But most comprehensively, on April 5, the California Legislative Analyst’s Office [LAO] released a detailed set of six reports on climate change impacts across the state, one broadly dealing with cross-cutting issues, the others specifically targeting transportation, health, housing, K-12 education, and workers and employers. Five types of impacts were covered: (1) higher temperatures and extreme heat events, (2) more severe wildfires, (3) more frequent and intense droughts, (4) flooding due to extreme precipitation events, and (5) coastal flooding and erosion from sea-level rise.

Siegal called it “a set of really precedential and important reports,” but stressed the need for the LAO to apply those findings “when analyzing legislation, because unfortunately, legislation that has been considered and actually passed into law in recent years has been grossly insufficient to deal with the scale of the crisis in our state.” Indeed, the legislature just received its first “D” grade from California Environmental Voters for the 2021 session.

A similar pattern can be seen at the Port of LA, where staff is seeking approval of Phillips 66 Wharf Improvement Project with only the most minimal level of environmental analysis — what’s known as a minimum negative declaration.

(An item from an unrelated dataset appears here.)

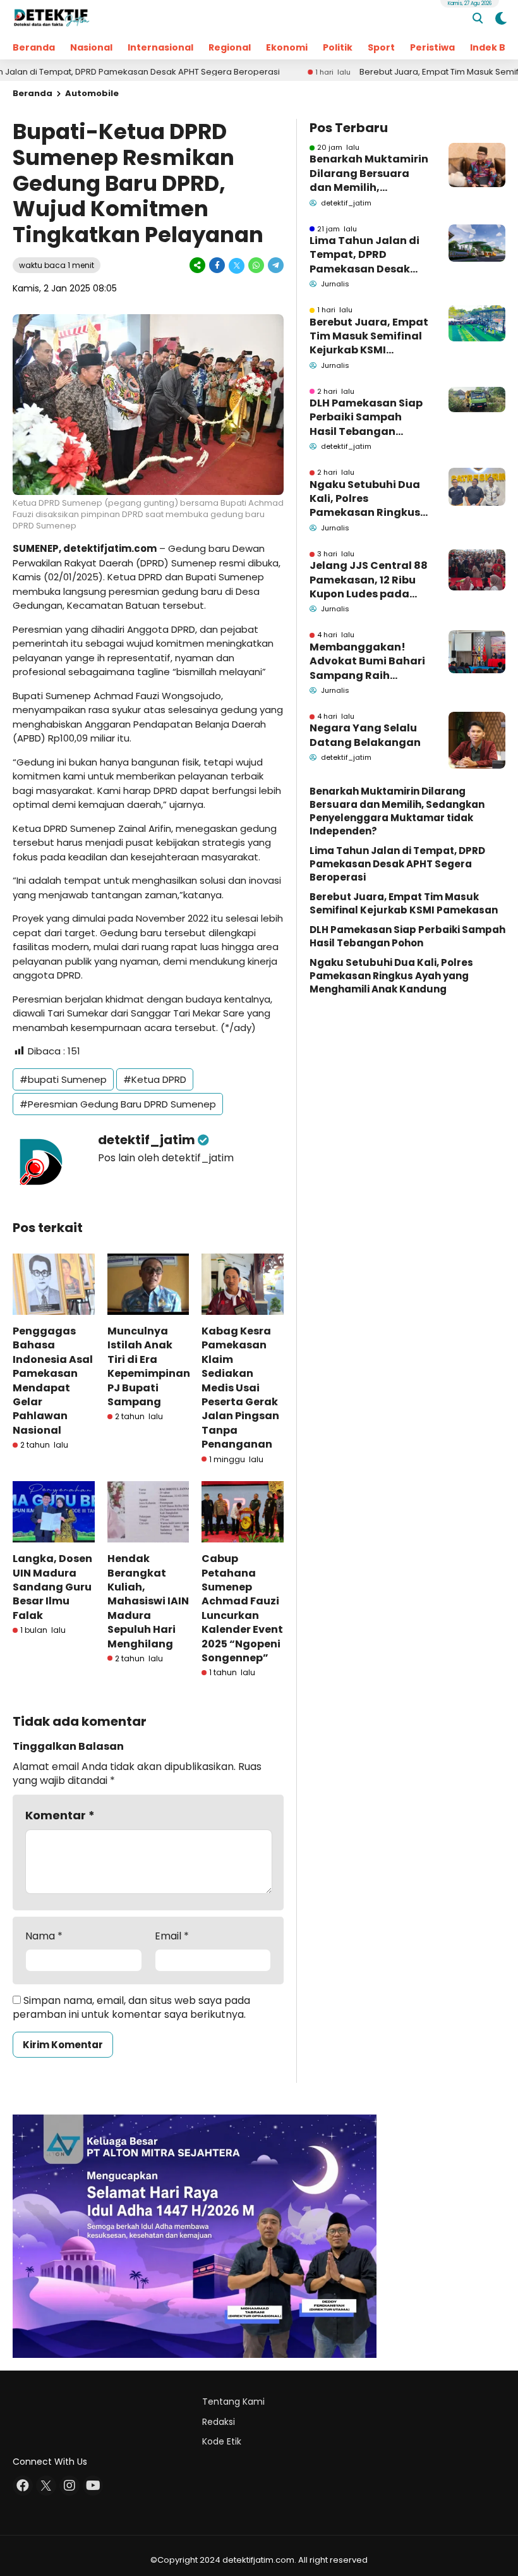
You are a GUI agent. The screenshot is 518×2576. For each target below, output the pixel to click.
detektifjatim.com (110, 548)
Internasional (160, 47)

CBD was one of eight organizations who joined in a Feb. 18 comment letter noting that “Disguised as an improvement project … in reality this is an expansion project that would nearly double crude oil throughput” while extending its operation up to 40 years, thus necessitating a full environmental impact report: “An EIR is required because the Project is counter to state and regional GHG- and smog-reduction policies, which will require the phaseout of fossil fuel infrastructure, rather than expansion.”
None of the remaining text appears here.